→ Directions
The records that follow are to be transcribed word for word.

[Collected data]
********
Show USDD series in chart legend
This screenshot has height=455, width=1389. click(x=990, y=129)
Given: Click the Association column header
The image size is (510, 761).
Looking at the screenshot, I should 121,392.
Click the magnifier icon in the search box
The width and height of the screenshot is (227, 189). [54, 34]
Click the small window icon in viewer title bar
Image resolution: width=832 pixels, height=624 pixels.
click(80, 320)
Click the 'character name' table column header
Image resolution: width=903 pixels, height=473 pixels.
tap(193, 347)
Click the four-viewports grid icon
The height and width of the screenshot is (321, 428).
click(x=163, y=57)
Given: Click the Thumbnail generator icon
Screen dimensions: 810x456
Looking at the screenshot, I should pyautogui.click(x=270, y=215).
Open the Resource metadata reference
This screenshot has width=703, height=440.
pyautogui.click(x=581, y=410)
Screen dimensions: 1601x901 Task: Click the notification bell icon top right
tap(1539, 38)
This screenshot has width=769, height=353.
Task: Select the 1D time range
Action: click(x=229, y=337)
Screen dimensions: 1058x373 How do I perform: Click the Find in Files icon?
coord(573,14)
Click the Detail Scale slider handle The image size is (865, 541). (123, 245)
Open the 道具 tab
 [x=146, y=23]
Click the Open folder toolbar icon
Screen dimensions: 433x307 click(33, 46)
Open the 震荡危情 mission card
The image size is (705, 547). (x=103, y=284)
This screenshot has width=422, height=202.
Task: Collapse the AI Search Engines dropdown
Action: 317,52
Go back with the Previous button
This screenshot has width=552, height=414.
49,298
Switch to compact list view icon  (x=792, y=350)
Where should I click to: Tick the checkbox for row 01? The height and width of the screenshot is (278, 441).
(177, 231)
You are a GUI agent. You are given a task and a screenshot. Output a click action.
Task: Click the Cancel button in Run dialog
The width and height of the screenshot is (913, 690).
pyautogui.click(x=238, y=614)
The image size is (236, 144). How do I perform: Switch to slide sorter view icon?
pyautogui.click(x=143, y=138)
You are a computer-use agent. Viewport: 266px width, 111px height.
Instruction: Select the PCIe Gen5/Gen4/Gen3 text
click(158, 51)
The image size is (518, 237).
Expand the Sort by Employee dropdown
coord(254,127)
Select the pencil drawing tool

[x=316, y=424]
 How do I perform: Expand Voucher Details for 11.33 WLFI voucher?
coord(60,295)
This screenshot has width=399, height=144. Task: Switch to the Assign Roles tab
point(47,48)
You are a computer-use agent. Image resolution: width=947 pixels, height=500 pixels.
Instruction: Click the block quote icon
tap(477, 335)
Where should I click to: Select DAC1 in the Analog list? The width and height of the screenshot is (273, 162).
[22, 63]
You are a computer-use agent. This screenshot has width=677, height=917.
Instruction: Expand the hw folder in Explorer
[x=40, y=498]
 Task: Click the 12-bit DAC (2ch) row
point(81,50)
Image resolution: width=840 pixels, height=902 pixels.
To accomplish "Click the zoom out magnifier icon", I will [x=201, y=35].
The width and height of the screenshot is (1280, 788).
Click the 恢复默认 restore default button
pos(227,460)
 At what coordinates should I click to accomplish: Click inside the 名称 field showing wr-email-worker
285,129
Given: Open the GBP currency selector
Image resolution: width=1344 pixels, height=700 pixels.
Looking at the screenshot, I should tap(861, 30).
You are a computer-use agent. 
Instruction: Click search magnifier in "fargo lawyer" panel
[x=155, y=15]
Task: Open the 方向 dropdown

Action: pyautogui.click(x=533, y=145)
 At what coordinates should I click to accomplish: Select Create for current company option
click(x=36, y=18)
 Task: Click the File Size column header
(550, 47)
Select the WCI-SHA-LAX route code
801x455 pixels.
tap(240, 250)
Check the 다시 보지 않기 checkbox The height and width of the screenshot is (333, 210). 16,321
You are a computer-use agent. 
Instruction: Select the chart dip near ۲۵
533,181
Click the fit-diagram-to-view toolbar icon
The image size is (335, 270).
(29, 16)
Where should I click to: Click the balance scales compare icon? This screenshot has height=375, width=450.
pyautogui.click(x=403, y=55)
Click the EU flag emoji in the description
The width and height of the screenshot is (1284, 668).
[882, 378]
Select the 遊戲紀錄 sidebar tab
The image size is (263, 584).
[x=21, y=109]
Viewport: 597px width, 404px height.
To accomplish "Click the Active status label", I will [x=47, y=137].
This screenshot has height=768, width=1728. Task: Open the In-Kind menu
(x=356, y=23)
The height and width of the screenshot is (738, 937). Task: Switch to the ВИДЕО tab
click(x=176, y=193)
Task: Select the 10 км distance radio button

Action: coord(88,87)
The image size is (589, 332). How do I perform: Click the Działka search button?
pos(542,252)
********
→ Your solution
Show USDD series in chart legend
This screenshot has height=455, width=1389. click(x=990, y=129)
Given: Click the Association column header
The image size is (510, 761).
Looking at the screenshot, I should 121,392.
Click the magnifier icon in the search box
The width and height of the screenshot is (227, 189). [54, 34]
Click the small window icon in viewer title bar
Image resolution: width=832 pixels, height=624 pixels.
click(80, 320)
Click the 'character name' table column header
Image resolution: width=903 pixels, height=473 pixels.
tap(193, 347)
Click the four-viewports grid icon
The height and width of the screenshot is (321, 428).
click(x=163, y=57)
Given: Click the Thumbnail generator icon
Screen dimensions: 810x456
Looking at the screenshot, I should pyautogui.click(x=270, y=215).
Open the Resource metadata reference
This screenshot has width=703, height=440.
pyautogui.click(x=581, y=410)
Screen dimensions: 1601x901 Task: Click the notification bell icon top right
tap(1539, 38)
This screenshot has width=769, height=353.
Task: Select the 1D time range
Action: click(x=229, y=337)
Screen dimensions: 1058x373 How do I perform: Click the Find in Files icon?
coord(573,14)
Click the Detail Scale slider handle The image size is (865, 541). (123, 245)
Open the 道具 tab
 [x=146, y=23]
Click the Open folder toolbar icon
Screen dimensions: 433x307 click(33, 46)
Open the 震荡危情 mission card
The image size is (705, 547). (x=103, y=284)
This screenshot has width=422, height=202.
Task: Collapse the AI Search Engines dropdown
Action: 317,52
Go back with the Previous button
This screenshot has width=552, height=414.
49,298
Switch to compact list view icon  (x=792, y=350)
Where should I click to: Tick the checkbox for row 01? The height and width of the screenshot is (278, 441).
(177, 231)
You are a GUI agent. You are given a task and a screenshot. Output a click action.
Task: Click the Cancel button in Run dialog
The width and height of the screenshot is (913, 690).
pyautogui.click(x=238, y=614)
The image size is (236, 144). How do I perform: Switch to slide sorter view icon?
pyautogui.click(x=143, y=138)
You are a computer-use agent. Viewport: 266px width, 111px height.
Instruction: Select the PCIe Gen5/Gen4/Gen3 text
click(158, 51)
The image size is (518, 237).
Expand the Sort by Employee dropdown
coord(254,127)
Select the pencil drawing tool

[x=316, y=424]
 How do I perform: Expand Voucher Details for 11.33 WLFI voucher?
coord(60,295)
This screenshot has width=399, height=144. Task: Switch to the Assign Roles tab
point(47,48)
You are a computer-use agent. Image resolution: width=947 pixels, height=500 pixels.
Instruction: Click the block quote icon
tap(477, 335)
Where should I click to: Select DAC1 in the Analog list? The width and height of the screenshot is (273, 162).
[22, 63]
You are a computer-use agent. This screenshot has width=677, height=917.
Instruction: Expand the hw folder in Explorer
[x=40, y=498]
 Task: Click the 12-bit DAC (2ch) row
point(81,50)
Image resolution: width=840 pixels, height=902 pixels.
To accomplish "Click the zoom out magnifier icon", I will [x=201, y=35].
The width and height of the screenshot is (1280, 788).
Click the 恢复默认 restore default button
pos(227,460)
 At what coordinates should I click to accomplish: Click inside the 名称 field showing wr-email-worker
285,129
Given: Open the GBP currency selector
Image resolution: width=1344 pixels, height=700 pixels.
Looking at the screenshot, I should tap(861, 30).
You are a computer-use agent. 
Instruction: Click search magnifier in "fargo lawyer" panel
[x=155, y=15]
Task: Open the 方向 dropdown

Action: pyautogui.click(x=533, y=145)
 At what coordinates should I click to accomplish: Select Create for current company option
click(x=36, y=18)
 Task: Click the File Size column header
(550, 47)
Select the WCI-SHA-LAX route code
801x455 pixels.
tap(240, 250)
Check the 다시 보지 않기 checkbox The height and width of the screenshot is (333, 210). 16,321
You are a computer-use agent. 
Instruction: Select the chart dip near ۲۵
533,181
Click the fit-diagram-to-view toolbar icon
The image size is (335, 270).
(29, 16)
Where should I click to: Click the balance scales compare icon? This screenshot has height=375, width=450.
pyautogui.click(x=403, y=55)
Click the EU flag emoji in the description
The width and height of the screenshot is (1284, 668).
[882, 378]
Select the 遊戲紀錄 sidebar tab
The image size is (263, 584).
[x=21, y=109]
Viewport: 597px width, 404px height.
To accomplish "Click the Active status label", I will [x=47, y=137].
This screenshot has height=768, width=1728. Task: Open the In-Kind menu
(x=356, y=23)
The height and width of the screenshot is (738, 937). Task: Switch to the ВИДЕО tab
click(x=176, y=193)
Task: Select the 10 км distance radio button

Action: coord(88,87)
The image size is (589, 332). How do I perform: Click the Działka search button?
pos(542,252)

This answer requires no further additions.